- [Task data]

-- START --

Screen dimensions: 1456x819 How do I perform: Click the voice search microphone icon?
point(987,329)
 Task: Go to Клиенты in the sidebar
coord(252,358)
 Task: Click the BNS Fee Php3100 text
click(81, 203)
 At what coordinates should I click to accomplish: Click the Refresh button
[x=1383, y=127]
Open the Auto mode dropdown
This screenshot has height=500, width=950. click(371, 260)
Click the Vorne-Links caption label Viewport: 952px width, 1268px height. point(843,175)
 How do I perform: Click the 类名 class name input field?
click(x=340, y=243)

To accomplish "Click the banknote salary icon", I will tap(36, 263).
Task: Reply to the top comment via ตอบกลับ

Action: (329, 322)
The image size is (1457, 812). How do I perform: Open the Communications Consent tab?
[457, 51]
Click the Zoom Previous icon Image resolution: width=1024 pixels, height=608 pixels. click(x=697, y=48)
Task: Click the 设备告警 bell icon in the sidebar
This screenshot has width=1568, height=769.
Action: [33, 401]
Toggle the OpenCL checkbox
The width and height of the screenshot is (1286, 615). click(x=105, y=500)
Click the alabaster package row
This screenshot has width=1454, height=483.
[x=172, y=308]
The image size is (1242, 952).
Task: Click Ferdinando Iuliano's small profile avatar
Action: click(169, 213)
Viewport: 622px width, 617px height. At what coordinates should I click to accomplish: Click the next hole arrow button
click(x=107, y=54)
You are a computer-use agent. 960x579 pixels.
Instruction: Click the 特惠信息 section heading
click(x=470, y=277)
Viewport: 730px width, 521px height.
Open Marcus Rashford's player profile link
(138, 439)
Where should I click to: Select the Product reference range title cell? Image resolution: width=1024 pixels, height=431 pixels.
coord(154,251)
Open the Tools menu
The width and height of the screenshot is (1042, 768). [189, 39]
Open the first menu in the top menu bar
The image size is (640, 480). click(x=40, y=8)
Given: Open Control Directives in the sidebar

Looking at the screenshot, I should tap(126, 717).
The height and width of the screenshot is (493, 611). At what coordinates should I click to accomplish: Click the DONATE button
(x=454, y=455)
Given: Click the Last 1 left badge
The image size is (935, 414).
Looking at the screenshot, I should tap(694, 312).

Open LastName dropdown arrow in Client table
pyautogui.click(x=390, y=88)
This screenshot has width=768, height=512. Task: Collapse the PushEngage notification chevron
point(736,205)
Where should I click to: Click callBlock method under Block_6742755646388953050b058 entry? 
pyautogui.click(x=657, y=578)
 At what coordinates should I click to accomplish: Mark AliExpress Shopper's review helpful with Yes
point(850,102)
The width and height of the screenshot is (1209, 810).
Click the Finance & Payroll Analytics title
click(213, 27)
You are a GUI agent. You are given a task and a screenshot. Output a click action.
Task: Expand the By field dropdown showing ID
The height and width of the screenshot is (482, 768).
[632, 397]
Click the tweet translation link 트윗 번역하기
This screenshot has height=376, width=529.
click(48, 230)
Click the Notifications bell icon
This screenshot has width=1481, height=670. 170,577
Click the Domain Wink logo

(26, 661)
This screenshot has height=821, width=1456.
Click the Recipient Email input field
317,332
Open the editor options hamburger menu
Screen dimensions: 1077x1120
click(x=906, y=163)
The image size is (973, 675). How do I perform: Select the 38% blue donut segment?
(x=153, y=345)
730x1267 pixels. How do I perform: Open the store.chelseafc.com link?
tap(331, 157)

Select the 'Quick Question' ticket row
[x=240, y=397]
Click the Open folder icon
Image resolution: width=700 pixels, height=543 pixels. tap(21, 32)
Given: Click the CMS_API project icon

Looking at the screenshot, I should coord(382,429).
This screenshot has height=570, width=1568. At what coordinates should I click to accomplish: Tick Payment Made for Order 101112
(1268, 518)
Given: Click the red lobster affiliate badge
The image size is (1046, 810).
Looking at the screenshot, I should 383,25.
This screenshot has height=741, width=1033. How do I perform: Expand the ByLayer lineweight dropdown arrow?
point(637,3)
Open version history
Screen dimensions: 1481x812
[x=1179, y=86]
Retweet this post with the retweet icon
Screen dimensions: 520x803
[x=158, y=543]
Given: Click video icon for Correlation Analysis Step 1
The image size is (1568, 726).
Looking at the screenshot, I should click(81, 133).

-- END --

Print every one of the lines above again, word for word and in the same order.

- [Exercise response]
Screen dimensions: 1456x819 How do I perform: Click the voice search microphone icon?
point(987,329)
 Task: Go to Клиенты in the sidebar
coord(252,358)
 Task: Click the BNS Fee Php3100 text
click(81, 203)
 At what coordinates should I click to accomplish: Click the Refresh button
[x=1383, y=127]
Open the Auto mode dropdown
This screenshot has height=500, width=950. click(371, 260)
Click the Vorne-Links caption label Viewport: 952px width, 1268px height. point(843,175)
 How do I perform: Click the 类名 class name input field?
click(x=340, y=243)

To accomplish "Click the banknote salary icon", I will tap(36, 263).
Task: Reply to the top comment via ตอบกลับ

Action: (329, 322)
The image size is (1457, 812). How do I perform: Open the Communications Consent tab?
[457, 51]
Click the Zoom Previous icon Image resolution: width=1024 pixels, height=608 pixels. click(x=697, y=48)
Task: Click the 设备告警 bell icon in the sidebar
This screenshot has width=1568, height=769.
Action: [33, 401]
Toggle the OpenCL checkbox
The width and height of the screenshot is (1286, 615). click(x=105, y=500)
Click the alabaster package row
This screenshot has width=1454, height=483.
[x=172, y=308]
The image size is (1242, 952).
Task: Click Ferdinando Iuliano's small profile avatar
Action: click(169, 213)
Viewport: 622px width, 617px height. At what coordinates should I click to accomplish: Click the next hole arrow button
click(x=107, y=54)
You are a computer-use agent. 960x579 pixels.
Instruction: Click the 特惠信息 section heading
click(x=470, y=277)
Viewport: 730px width, 521px height.
Open Marcus Rashford's player profile link
(138, 439)
Where should I click to: Select the Product reference range title cell? Image resolution: width=1024 pixels, height=431 pixels.
coord(154,251)
Open the Tools menu
The width and height of the screenshot is (1042, 768). [189, 39]
Open the first menu in the top menu bar
The image size is (640, 480). click(x=40, y=8)
Given: Open Control Directives in the sidebar

Looking at the screenshot, I should tap(126, 717).
The height and width of the screenshot is (493, 611). At what coordinates should I click to accomplish: Click the DONATE button
(x=454, y=455)
Given: Click the Last 1 left badge
The image size is (935, 414).
Looking at the screenshot, I should tap(694, 312).

Open LastName dropdown arrow in Client table
pyautogui.click(x=390, y=88)
This screenshot has width=768, height=512. Task: Collapse the PushEngage notification chevron
point(736,205)
Where should I click to: Click callBlock method under Block_6742755646388953050b058 entry? 
pyautogui.click(x=657, y=578)
 At what coordinates should I click to accomplish: Mark AliExpress Shopper's review helpful with Yes
point(850,102)
The width and height of the screenshot is (1209, 810).
Click the Finance & Payroll Analytics title
click(213, 27)
You are a GUI agent. You are given a task and a screenshot. Output a click action.
Task: Expand the By field dropdown showing ID
The height and width of the screenshot is (482, 768).
[632, 397]
Click the tweet translation link 트윗 번역하기
This screenshot has height=376, width=529.
click(48, 230)
Click the Notifications bell icon
This screenshot has width=1481, height=670. 170,577
Click the Domain Wink logo

(26, 661)
This screenshot has height=821, width=1456.
Click the Recipient Email input field
317,332
Open the editor options hamburger menu
Screen dimensions: 1077x1120
click(x=906, y=163)
The image size is (973, 675). How do I perform: Select the 38% blue donut segment?
(x=153, y=345)
730x1267 pixels. How do I perform: Open the store.chelseafc.com link?
tap(331, 157)

Select the 'Quick Question' ticket row
[x=240, y=397]
Click the Open folder icon
Image resolution: width=700 pixels, height=543 pixels. tap(21, 32)
Given: Click the CMS_API project icon

Looking at the screenshot, I should coord(382,429).
This screenshot has height=570, width=1568. At what coordinates should I click to accomplish: Tick Payment Made for Order 101112
(1268, 518)
Given: Click the red lobster affiliate badge
The image size is (1046, 810).
Looking at the screenshot, I should 383,25.
This screenshot has height=741, width=1033. How do I perform: Expand the ByLayer lineweight dropdown arrow?
point(637,3)
Open version history
Screen dimensions: 1481x812
[x=1179, y=86]
Retweet this post with the retweet icon
Screen dimensions: 520x803
[x=158, y=543]
Given: Click video icon for Correlation Analysis Step 1
The image size is (1568, 726).
Looking at the screenshot, I should click(81, 133).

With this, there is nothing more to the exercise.